Deriving its title from Huckleberry Finn and the details of its story from real-life tales of the so-called “lost boys of Sudan” – the estimated 20,000 or so children displaced by civil war – The Good Lie has its heart in the right place, but its innate worthiness shouldn’t blind you to its leaden storytelling. Structured linearly, the film dutifully depicts its protagonists’ harrowing 1,000-mile journey from war-torn Sudan to a refugee camp in Kenya before jumping ahead 13 years to focus on the relocation of the adult Mamere (Arnold Oceng), Jeremiah (Ger Duany) and Paul (Emmanuel Jal) to America, just ahead of 9/11. It’s at this point the film threatens to become interesting. Alas, director Philippe Falardeau, working from a script by Margaret Nagle, plays it safe: as these makeshift brothers adjust to working life in a country fuelled by self-interest, their myriad personal crises are far too neatly resolved to be all that compelling.
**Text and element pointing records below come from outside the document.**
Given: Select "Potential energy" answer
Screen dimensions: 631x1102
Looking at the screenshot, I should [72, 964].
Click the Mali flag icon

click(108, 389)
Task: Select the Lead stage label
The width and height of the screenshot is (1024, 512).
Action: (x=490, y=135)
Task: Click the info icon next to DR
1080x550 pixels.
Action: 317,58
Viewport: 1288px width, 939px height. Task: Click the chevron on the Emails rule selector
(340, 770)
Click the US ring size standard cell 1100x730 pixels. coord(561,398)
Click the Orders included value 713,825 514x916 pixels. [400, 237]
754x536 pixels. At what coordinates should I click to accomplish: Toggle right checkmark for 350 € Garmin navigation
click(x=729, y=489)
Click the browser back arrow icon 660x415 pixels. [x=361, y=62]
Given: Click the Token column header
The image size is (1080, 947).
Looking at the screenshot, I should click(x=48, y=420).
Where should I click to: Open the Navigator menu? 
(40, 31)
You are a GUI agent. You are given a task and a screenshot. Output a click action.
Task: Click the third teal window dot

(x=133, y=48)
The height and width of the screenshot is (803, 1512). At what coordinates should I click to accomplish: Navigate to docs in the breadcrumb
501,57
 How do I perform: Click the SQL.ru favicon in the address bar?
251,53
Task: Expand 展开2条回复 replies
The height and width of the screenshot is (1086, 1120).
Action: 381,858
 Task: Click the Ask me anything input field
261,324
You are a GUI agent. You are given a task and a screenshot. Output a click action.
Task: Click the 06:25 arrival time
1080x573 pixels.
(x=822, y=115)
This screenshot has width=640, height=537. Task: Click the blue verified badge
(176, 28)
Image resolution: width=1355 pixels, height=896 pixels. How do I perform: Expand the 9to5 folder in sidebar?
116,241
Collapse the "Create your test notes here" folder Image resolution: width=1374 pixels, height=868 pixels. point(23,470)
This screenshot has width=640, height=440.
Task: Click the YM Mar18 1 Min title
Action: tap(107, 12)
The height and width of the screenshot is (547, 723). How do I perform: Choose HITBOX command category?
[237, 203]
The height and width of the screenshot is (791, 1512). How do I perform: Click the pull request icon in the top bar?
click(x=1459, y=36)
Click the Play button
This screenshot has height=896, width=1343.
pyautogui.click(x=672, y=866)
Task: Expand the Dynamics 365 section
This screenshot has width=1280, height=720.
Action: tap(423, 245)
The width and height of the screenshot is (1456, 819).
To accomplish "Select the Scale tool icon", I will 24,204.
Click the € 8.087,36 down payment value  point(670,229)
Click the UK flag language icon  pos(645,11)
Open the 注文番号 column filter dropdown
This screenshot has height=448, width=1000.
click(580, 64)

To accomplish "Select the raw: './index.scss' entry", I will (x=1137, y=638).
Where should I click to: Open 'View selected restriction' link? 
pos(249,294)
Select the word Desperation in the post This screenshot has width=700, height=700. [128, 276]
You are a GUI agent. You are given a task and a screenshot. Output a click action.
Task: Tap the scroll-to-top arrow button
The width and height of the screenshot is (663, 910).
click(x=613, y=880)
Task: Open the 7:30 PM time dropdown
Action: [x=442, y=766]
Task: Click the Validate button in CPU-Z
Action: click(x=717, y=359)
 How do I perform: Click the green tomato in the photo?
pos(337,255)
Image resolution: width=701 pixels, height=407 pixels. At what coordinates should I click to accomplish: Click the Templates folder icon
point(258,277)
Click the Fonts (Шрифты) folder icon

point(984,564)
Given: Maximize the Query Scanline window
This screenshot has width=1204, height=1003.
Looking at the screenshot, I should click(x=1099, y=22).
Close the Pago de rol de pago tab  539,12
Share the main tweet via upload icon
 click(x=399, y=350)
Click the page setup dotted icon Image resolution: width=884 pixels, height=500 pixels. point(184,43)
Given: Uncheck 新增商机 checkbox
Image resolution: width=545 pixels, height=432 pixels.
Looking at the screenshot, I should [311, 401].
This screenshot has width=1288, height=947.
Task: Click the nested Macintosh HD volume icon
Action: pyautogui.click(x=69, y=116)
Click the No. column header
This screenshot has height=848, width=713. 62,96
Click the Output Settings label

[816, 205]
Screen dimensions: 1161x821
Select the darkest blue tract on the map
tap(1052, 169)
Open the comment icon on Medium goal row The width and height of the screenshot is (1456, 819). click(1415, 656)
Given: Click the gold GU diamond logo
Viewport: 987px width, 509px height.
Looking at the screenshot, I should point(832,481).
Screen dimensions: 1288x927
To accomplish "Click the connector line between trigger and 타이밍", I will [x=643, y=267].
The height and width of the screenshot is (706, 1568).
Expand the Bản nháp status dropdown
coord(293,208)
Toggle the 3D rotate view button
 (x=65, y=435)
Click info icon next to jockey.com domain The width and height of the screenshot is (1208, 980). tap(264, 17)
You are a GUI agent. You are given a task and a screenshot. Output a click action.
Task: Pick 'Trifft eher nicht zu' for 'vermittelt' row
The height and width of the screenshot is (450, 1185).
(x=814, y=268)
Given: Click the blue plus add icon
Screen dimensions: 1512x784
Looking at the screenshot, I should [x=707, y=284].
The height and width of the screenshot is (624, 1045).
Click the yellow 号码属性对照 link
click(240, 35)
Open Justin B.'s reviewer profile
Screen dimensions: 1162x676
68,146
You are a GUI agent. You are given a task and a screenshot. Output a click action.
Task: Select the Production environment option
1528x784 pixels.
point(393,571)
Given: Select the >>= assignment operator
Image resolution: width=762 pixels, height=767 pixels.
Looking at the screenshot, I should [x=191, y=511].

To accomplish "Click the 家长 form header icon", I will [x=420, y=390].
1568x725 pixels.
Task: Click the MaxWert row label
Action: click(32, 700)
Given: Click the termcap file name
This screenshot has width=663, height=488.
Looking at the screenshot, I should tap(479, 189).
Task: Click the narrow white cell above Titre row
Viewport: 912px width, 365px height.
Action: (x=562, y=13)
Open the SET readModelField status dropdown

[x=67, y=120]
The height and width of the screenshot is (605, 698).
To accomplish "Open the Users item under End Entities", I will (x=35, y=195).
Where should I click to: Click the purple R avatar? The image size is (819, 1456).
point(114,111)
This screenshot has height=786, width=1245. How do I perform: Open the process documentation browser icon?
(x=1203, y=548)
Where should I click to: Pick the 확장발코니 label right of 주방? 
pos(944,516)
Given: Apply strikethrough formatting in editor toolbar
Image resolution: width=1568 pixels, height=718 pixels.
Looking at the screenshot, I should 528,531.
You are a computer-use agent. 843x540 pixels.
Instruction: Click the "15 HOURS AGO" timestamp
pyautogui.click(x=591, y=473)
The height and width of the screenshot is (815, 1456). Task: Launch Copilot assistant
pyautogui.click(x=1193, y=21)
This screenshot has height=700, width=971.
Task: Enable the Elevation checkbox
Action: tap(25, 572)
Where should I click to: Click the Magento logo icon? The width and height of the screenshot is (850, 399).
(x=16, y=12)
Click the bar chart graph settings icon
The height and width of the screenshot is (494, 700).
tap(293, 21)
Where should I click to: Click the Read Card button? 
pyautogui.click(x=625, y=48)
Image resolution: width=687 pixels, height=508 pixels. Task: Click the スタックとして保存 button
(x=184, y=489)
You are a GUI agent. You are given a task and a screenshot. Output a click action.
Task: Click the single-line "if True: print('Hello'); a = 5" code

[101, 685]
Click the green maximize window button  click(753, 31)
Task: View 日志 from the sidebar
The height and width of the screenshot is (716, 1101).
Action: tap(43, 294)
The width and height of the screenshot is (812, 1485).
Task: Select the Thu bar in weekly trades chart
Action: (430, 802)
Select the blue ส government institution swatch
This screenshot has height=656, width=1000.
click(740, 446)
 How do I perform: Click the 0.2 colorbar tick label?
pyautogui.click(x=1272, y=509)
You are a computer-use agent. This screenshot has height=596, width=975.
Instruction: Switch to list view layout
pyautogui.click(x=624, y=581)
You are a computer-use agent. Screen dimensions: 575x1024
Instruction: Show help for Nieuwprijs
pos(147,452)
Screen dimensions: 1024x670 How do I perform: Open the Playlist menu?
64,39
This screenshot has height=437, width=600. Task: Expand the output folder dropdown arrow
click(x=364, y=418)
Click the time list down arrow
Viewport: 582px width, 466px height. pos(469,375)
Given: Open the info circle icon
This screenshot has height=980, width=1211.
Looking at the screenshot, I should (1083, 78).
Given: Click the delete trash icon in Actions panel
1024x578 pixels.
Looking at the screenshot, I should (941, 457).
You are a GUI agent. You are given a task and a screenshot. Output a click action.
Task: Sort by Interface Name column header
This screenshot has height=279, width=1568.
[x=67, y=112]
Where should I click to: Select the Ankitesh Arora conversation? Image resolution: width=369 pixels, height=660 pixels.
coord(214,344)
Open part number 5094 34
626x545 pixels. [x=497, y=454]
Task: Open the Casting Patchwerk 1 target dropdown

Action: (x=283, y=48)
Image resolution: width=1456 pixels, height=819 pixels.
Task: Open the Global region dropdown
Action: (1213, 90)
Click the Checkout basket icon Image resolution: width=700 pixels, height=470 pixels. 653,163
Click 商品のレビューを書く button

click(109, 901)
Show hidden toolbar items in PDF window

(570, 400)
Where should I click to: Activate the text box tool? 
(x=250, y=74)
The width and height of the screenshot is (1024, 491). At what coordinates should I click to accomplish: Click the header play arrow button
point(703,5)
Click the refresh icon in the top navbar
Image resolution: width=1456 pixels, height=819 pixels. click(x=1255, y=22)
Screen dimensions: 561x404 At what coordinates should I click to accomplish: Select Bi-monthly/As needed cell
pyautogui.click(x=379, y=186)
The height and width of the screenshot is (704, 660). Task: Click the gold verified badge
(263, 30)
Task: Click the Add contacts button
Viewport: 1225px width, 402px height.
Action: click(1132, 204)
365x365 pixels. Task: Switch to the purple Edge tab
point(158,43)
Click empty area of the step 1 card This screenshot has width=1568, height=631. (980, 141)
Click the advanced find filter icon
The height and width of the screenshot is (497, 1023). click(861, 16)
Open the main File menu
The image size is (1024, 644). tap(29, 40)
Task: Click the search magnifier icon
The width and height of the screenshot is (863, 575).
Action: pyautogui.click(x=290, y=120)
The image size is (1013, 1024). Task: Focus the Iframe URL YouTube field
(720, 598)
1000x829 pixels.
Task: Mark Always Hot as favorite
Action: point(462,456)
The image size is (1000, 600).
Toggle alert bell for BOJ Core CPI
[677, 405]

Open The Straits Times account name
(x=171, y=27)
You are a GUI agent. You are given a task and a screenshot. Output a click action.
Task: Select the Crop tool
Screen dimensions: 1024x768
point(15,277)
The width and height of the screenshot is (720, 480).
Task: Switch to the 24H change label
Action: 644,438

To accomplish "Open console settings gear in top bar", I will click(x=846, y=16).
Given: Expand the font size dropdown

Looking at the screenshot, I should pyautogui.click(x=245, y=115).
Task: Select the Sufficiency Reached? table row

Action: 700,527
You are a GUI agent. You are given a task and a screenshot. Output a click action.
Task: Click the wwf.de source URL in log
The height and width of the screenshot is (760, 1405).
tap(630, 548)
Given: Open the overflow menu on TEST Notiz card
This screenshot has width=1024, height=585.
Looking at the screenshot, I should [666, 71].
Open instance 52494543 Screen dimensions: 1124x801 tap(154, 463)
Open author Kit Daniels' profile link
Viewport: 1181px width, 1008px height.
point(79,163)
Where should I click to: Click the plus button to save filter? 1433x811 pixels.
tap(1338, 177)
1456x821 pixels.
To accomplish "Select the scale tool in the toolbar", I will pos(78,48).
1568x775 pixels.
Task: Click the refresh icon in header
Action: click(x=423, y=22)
On the plus side, the film deserves some credit for not making Reese Witherspoon (above) – cast as their slovenly employment counsellor – the saintly focal point, but it’s still earnest to a fault.

A PIGEON SAT ON A BRANCH REFLECTING ON EXISTENCE (12A)

Directed by: Roy Andersson

Starring: Holger Andersson, Nils Westblom, Viktor Gyllenberg

Star rating: ***

Following on from Roy Andersson’s previous films Songs from the Second Floor and You, The Living, the dolefully titled A Pigeon Sat on a Branch Reflecting on Existence completes a loose trilogy of films about what it means to be a human being. For the minority who’ve managed to attune themselves to the Swedish director’s curious and deadpan style, it certainly offers a treasure trove of eccentricities; for those who haven’t, it can be a head-scratching experience, but not an unpleasant one. One of the most interesting things about Andersson is that he’s something of a background artist: he keeps his camera static, his oblivious characters in a mid-shot and then lets all kinds of oddness unfurl around them, puncturing the mundanity of what’s going on in the foreground with the unexpected and the bizarre – be it a tragic-looking break-up, a woman removing a stone from her shoe, or the surreal sight of a parade of 18th century soldiers on horseback following King Charles XII. These vignettes – all around three minutes in length – are tied together by a loose narrative involving a pair of novelty gift salesmen, one of whom is undergoing a severe existential crisis as they attempt to sell their wares to disinterested punters. The results are often very droll, but the cumulative effect is strangely poignant, underscoring the vibrancy of life, but also the despair that comes from passively shuffling through it.

STONEHEARST ASYLUM (15)

Directed by: Brad Anderson

Starring: Kate Beckinsale, Jim Sturgess, Michael Caine, Ben Kingsley

Star rating: **

A ridiculously overqualified cast gives this glossy gothic horror film a credibility it doesn’t really deserve as the lunatics-take-over-the-asylum plot of Edgar Allan Poe’s source story is transformed into a ripe, twist-laden melodrama built around the efforts of a young Victorian-era doctor (Jim Sturgess) to save a beautiful inmate (Kate Beckinsale) from the titular institution. Michael Caine, Ben Kingsley and a host of other Brit thesps ham it up, Hammer-style, but Brad Anderson’s baggy direction hampers any enjoyment.